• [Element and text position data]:
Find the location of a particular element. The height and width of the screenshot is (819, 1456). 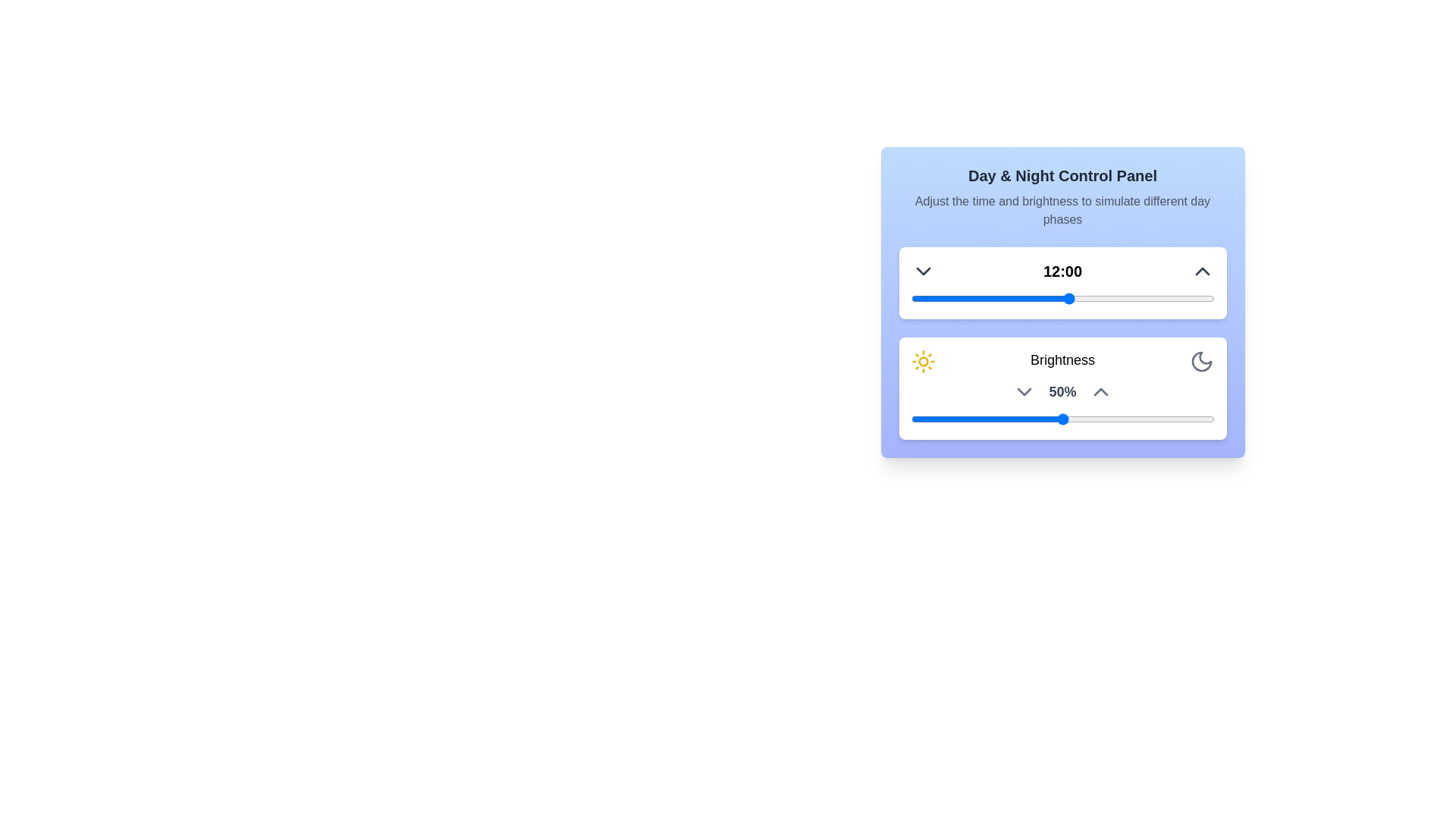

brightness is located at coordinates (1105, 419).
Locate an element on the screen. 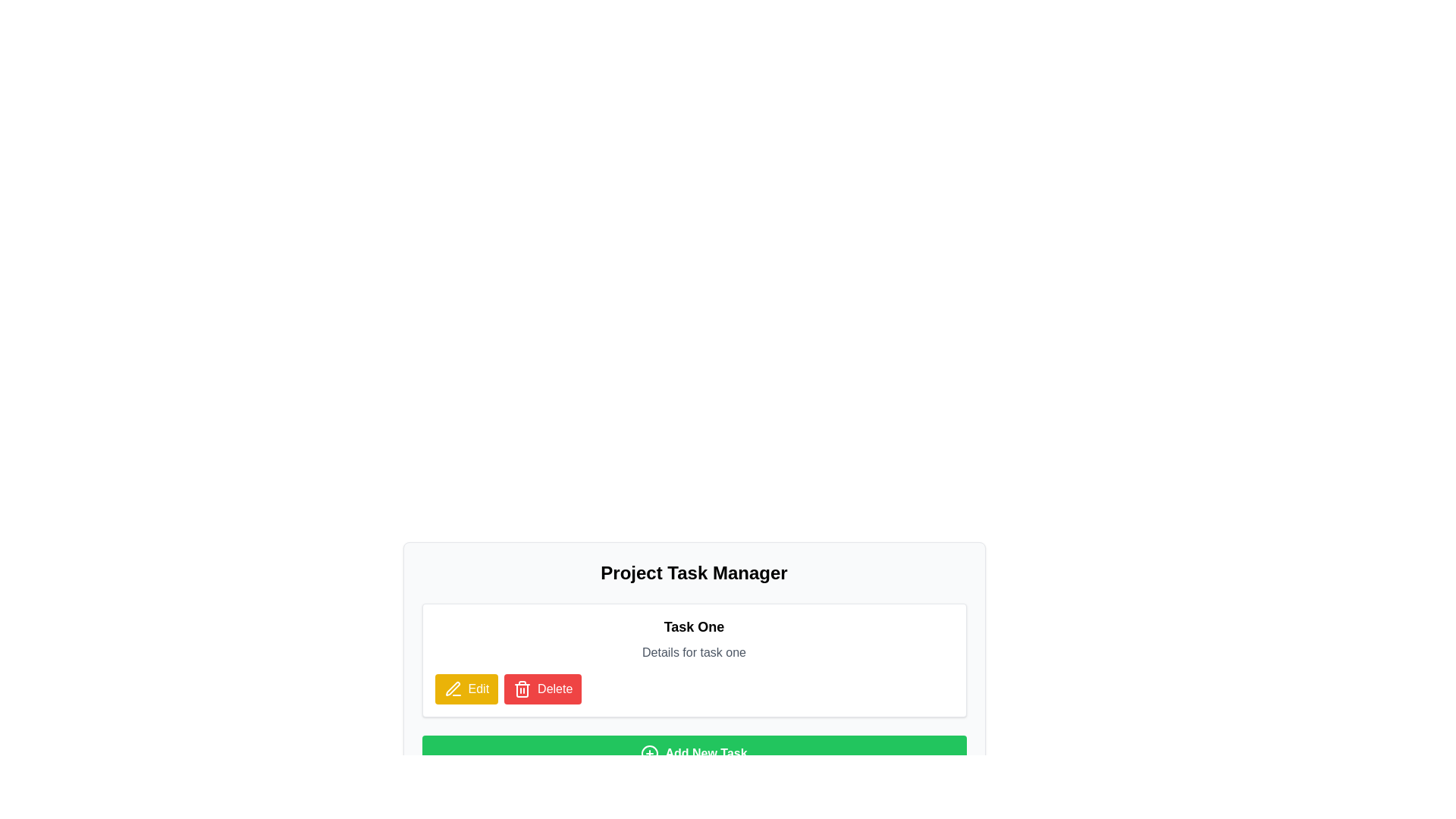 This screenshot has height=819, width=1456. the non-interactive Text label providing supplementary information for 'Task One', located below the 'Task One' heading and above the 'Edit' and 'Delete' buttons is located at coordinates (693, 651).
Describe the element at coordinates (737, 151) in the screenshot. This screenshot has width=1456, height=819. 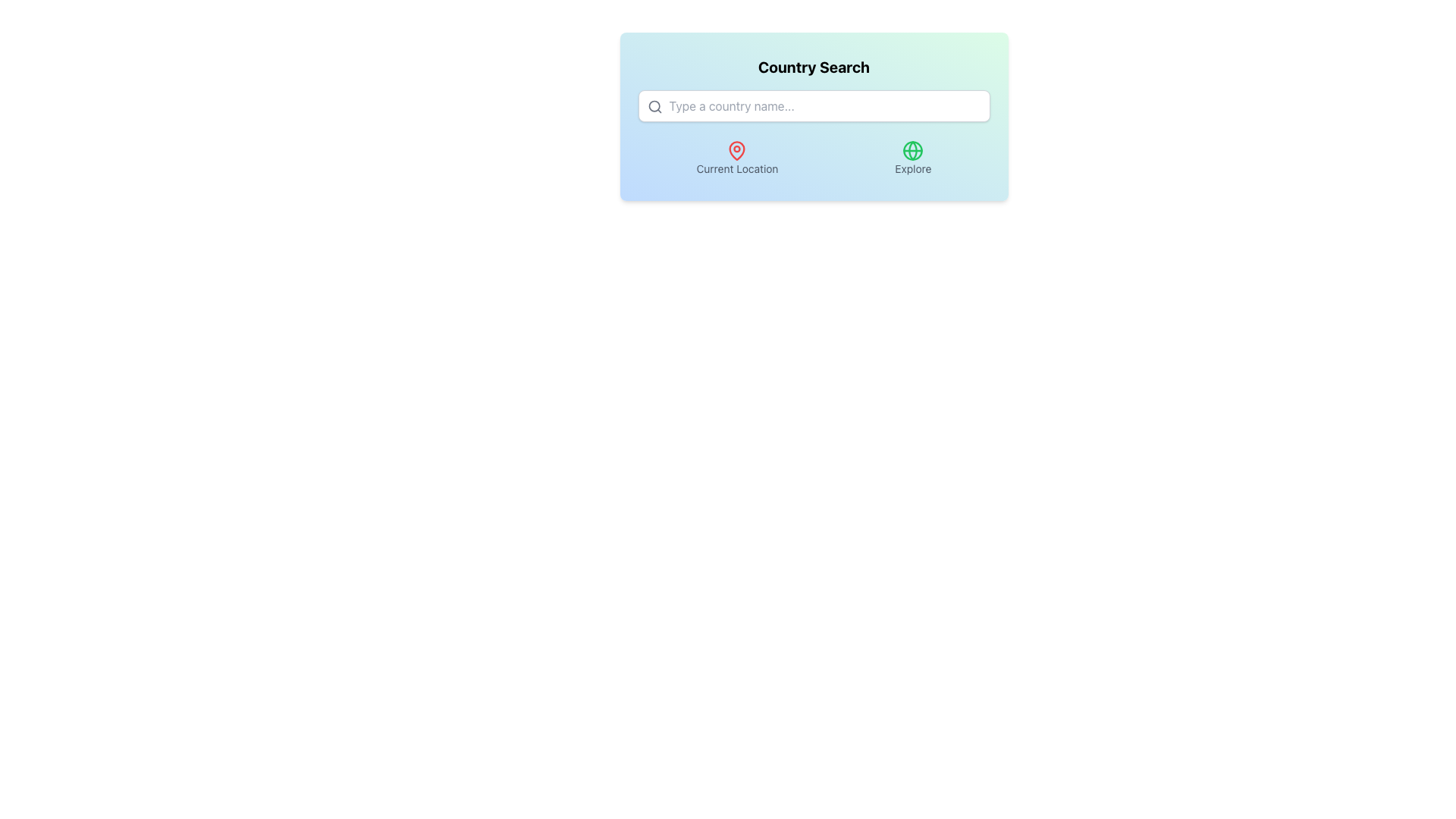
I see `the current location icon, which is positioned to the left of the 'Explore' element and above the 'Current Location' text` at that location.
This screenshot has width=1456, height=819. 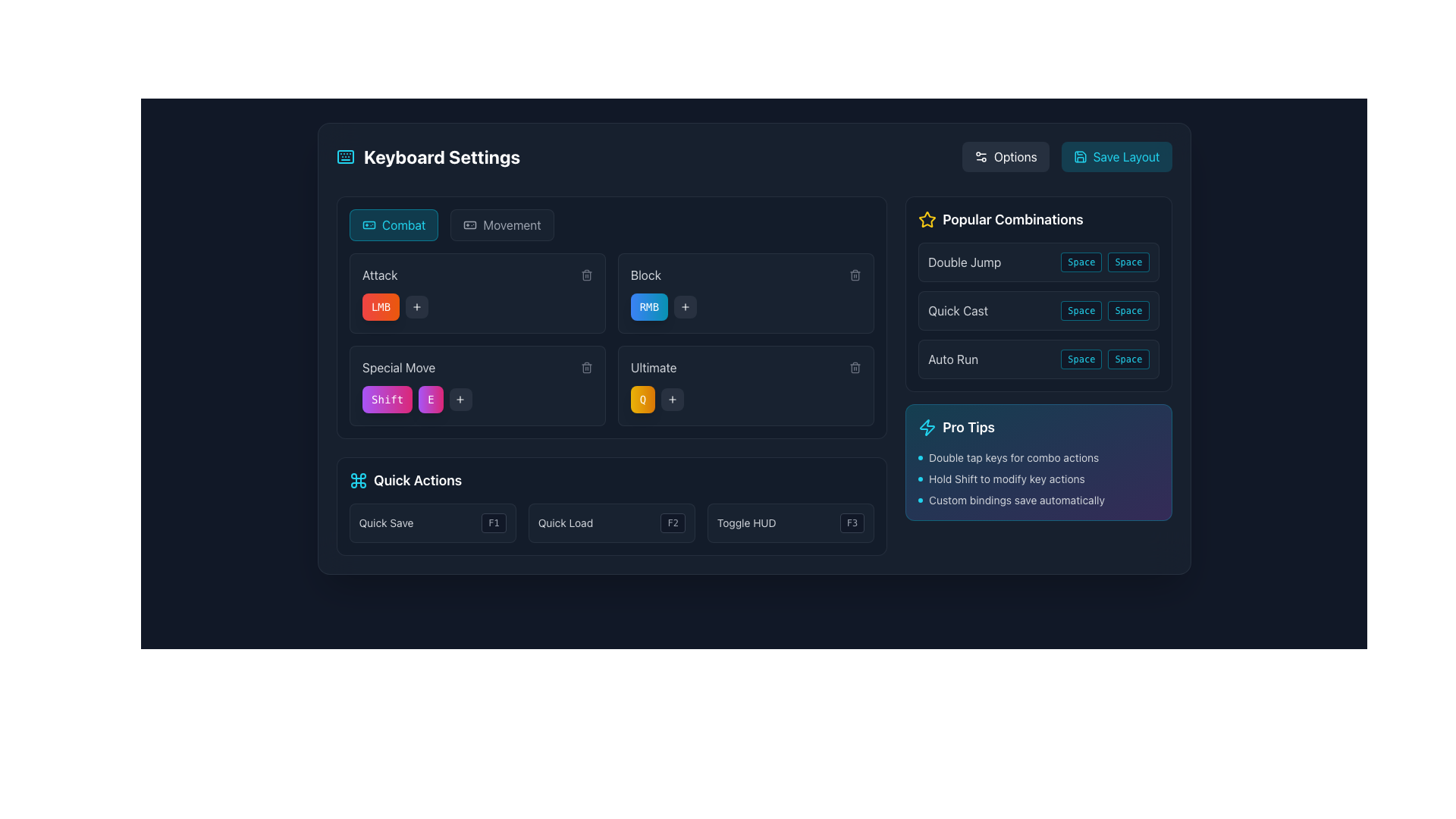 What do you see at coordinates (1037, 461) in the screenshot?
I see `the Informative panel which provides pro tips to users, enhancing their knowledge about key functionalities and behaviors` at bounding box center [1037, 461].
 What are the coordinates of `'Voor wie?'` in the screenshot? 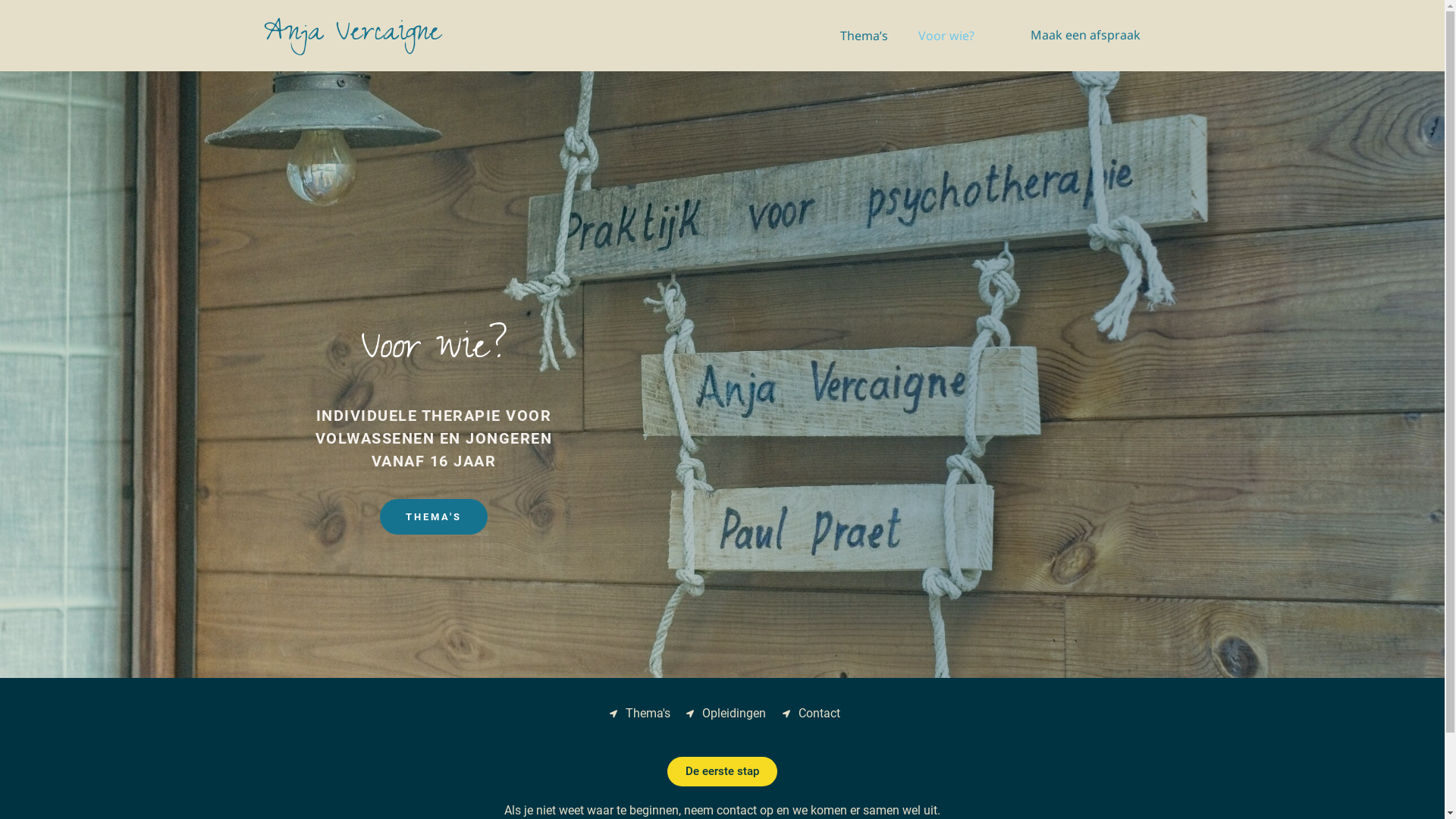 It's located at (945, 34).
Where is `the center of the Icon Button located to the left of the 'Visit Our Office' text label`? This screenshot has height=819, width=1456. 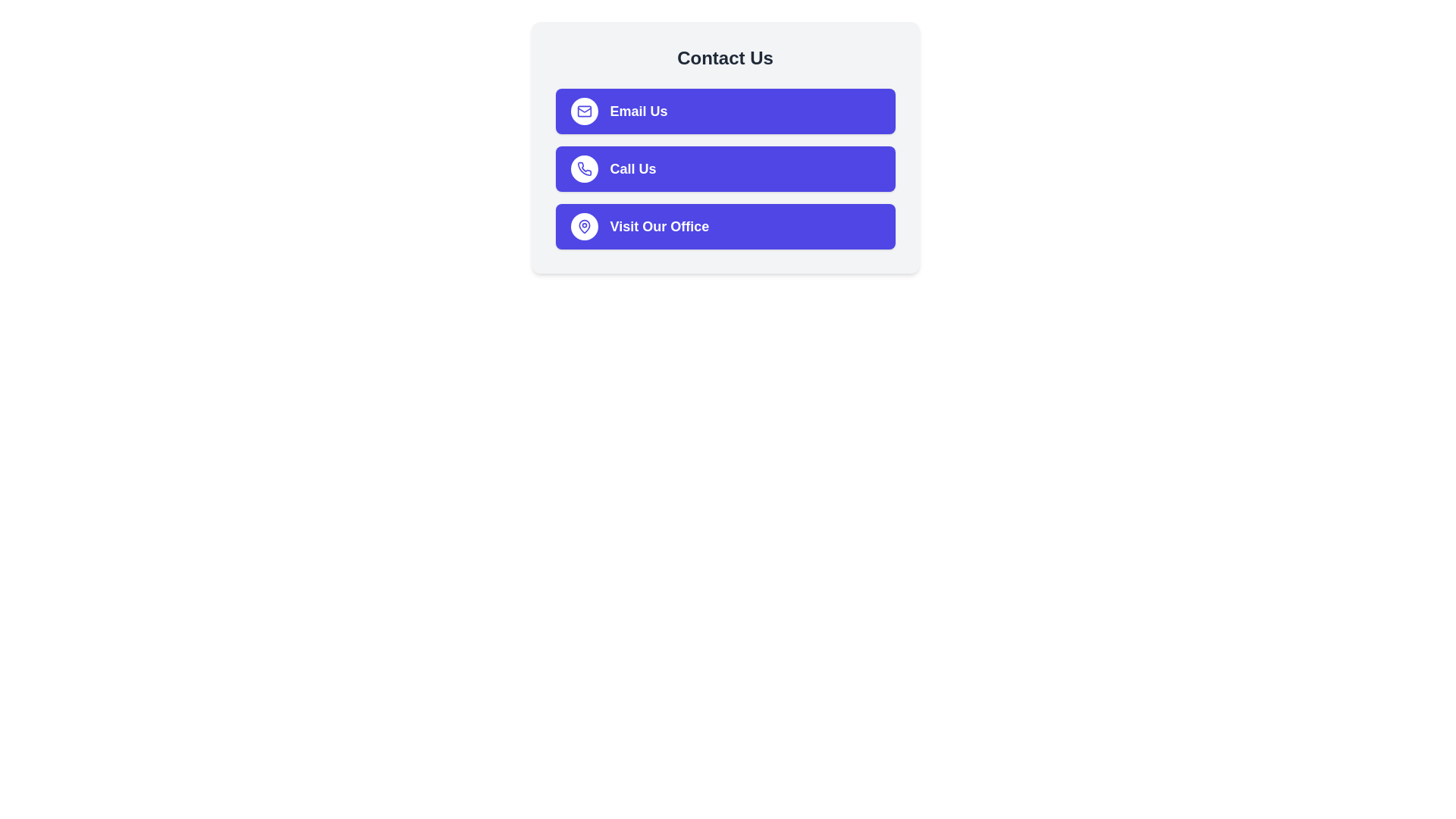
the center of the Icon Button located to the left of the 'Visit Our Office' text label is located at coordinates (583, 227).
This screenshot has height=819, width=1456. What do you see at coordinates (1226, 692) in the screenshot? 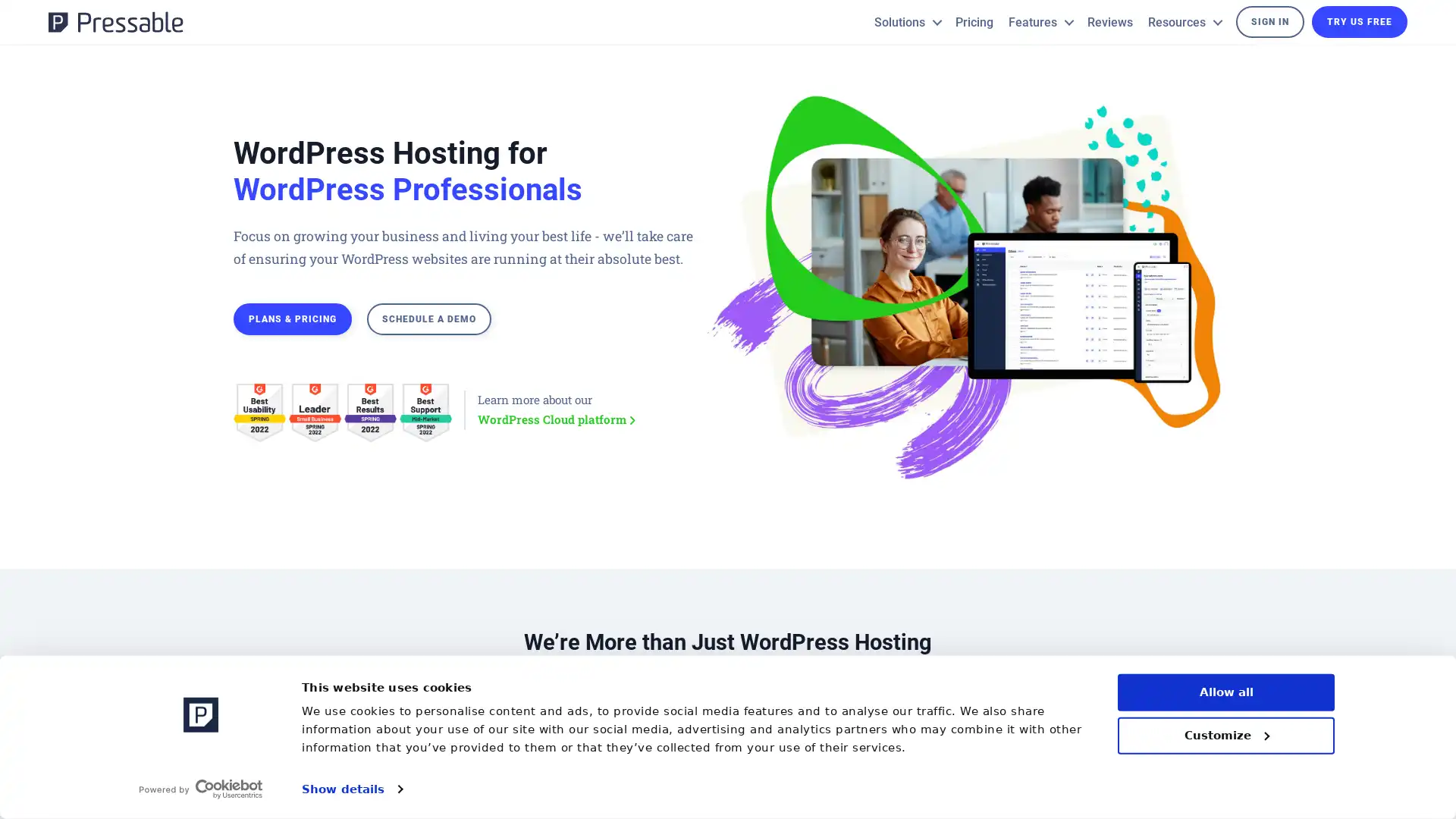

• [Problem to solve]: Return the data from the beginning through the line containing "brightness is located", word for word and with both ends included. Leave the pictures out of your answer.

• [Response to this exercise]:
Find the location of a particular element. The height and width of the screenshot is (819, 1456). 

brightness is located at coordinates (1105, 419).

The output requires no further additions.